Ma tale contraddizione non è certo esclusiva del campo dei problemi alcolcorrelati; può essere facilmente riscontrata in tanti altri esempi di stili di vita dannosi e si estende più in generale al modo di concepire la salute, il rapporto fra responsabilità personale e comunitaria, fra scelte e condizionamenti, fra cittadini e istituzioni sanitarie. Ecco che allora, come dimostrato ampiamente nella terza parte di questo libro, il Metodo Hudolin “funziona” in una varietà di situazioni e condizioni diverse, come d’altra parte già affermato a chiare lettere dal suo fondatore.
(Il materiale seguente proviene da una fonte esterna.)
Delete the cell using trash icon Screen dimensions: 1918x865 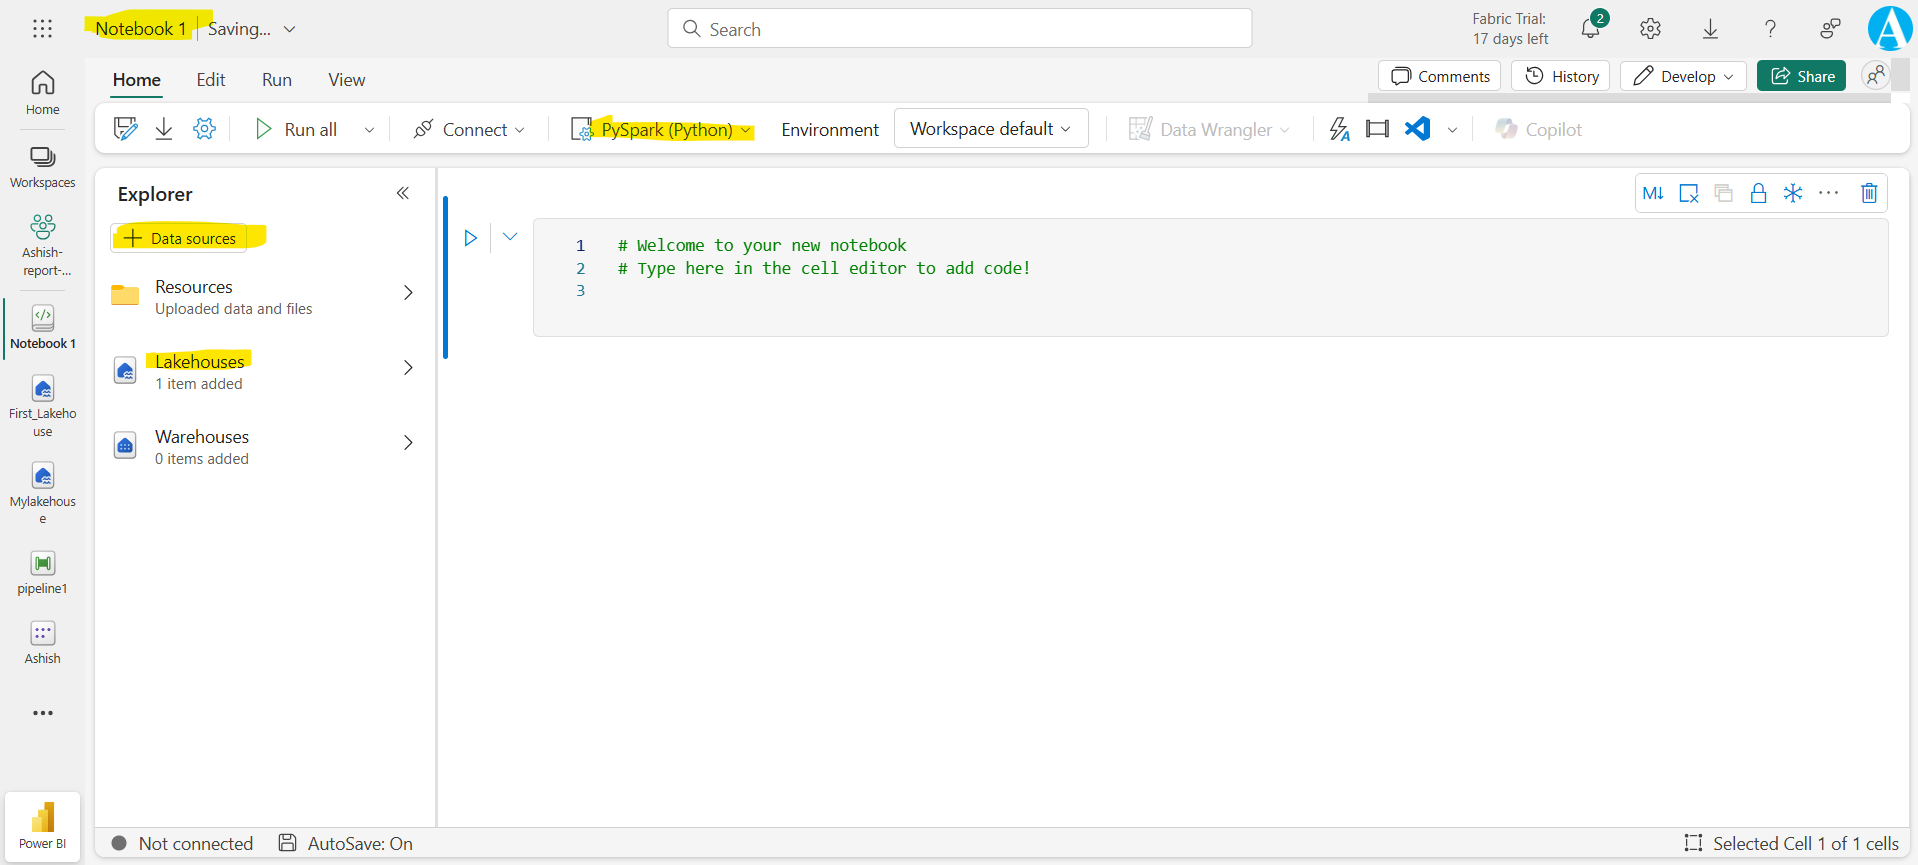tap(1868, 193)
Non si tratta certo di creare tanti piccoli sistemi di Club iperspecializzati in questa o quella “problematica”, quanto piuttosto di spostare il fuoco del lavoro del Club dalle singole problematiche, dal concetto stesso di problematica, al nucleo centrale del rapporto di ogni singolo essere umano con le sue proprie sofferenze e difficoltà e con quelle dei suoi simili. Ed è nella seconda parte del libro che vengono approfonditi nella maniera più semplice e aggiornata i temi che sono il nucleo centrale e profondo dell’approccio: la promozione della salute, l’ecologia integrale, la spiritualità ecologica, il disagio esistenziale e la resilienza, la ricerca sulle “life skills”, l’empatia, fino alla “certificazione” neurobiologica delle intuizioni hudoliniane data dalla scoperta capitale dei neuroni specchio. Tutto questo va a comporre una concezione adulta, matura, necessariamente complessa, della salute e dell’esistenza, compresa quella conquista estrema della maturità che consiste nel riconoscere che siamo tutti bambini di fronte alla vita.
Non è facile raccogliere un’eredità. Ci si può limitare ad “adorare le ceneri”, come afferma la splendida citazione di Mahler riportata nel testo, o si può scegliere di metterla a frutto “custodendo il fuoco”, quell’elemento che proprio nel variare incessante delle sue forme trova la sua vitalità e forza. Questa seconda posizione richiede indubbiamente coraggio, ma, ancora secondo il “Galileo” brechtiano: “Non credo che la pratica della scienza possa andar disgiunta dal coraggio. Essa tratta il sapere, che è un prodotto del dubbio; e col procacciare sapere a tutti su ogni cosa, tende a destare il dubbio in tutti”. Il dubbio e la speranza, aggiungerei, perché, come recita l’antico frammento di Eraclito “Se non spera, non troverà l’insperato: ne è difficile la ricerca e ardua la via”. Ardua e interessante e ricca e divertente e imprevedibile.
Grazie Giampaolo, buona lettura e buon lavoro a tutti.